Stored records:
* * * * *
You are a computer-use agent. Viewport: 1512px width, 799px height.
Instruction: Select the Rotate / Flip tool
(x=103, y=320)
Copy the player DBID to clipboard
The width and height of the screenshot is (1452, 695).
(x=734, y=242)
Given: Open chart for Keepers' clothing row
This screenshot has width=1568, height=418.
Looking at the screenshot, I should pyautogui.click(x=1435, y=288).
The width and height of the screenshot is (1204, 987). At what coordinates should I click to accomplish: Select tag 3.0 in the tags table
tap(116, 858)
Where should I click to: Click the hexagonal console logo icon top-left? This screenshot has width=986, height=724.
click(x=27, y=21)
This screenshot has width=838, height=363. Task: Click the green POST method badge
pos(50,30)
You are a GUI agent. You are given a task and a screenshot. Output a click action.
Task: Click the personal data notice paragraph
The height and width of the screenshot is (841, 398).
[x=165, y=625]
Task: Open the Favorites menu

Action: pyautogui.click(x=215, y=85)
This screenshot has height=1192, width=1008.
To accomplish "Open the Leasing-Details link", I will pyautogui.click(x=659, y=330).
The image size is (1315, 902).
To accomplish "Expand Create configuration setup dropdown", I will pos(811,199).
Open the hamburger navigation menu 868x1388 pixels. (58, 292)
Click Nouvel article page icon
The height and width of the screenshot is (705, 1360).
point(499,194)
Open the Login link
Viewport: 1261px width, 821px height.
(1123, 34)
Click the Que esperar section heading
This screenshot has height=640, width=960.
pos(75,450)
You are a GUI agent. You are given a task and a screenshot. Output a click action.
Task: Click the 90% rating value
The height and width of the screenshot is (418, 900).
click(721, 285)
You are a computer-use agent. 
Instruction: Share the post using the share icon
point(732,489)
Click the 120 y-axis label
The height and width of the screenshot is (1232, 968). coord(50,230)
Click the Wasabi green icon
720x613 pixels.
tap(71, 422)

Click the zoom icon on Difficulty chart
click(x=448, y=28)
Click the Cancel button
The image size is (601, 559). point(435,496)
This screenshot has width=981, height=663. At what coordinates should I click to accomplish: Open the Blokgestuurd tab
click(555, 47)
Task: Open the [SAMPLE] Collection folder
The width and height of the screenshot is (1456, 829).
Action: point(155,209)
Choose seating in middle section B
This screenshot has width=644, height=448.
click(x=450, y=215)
* * * * *
Show all lines in the entries above where the word "will" appears.

RESPONSE TO THE TASK:
To accomplish "Open the Leasing-Details link", I will pyautogui.click(x=659, y=330).
To accomplish "Expand Create configuration setup dropdown", I will pos(811,199).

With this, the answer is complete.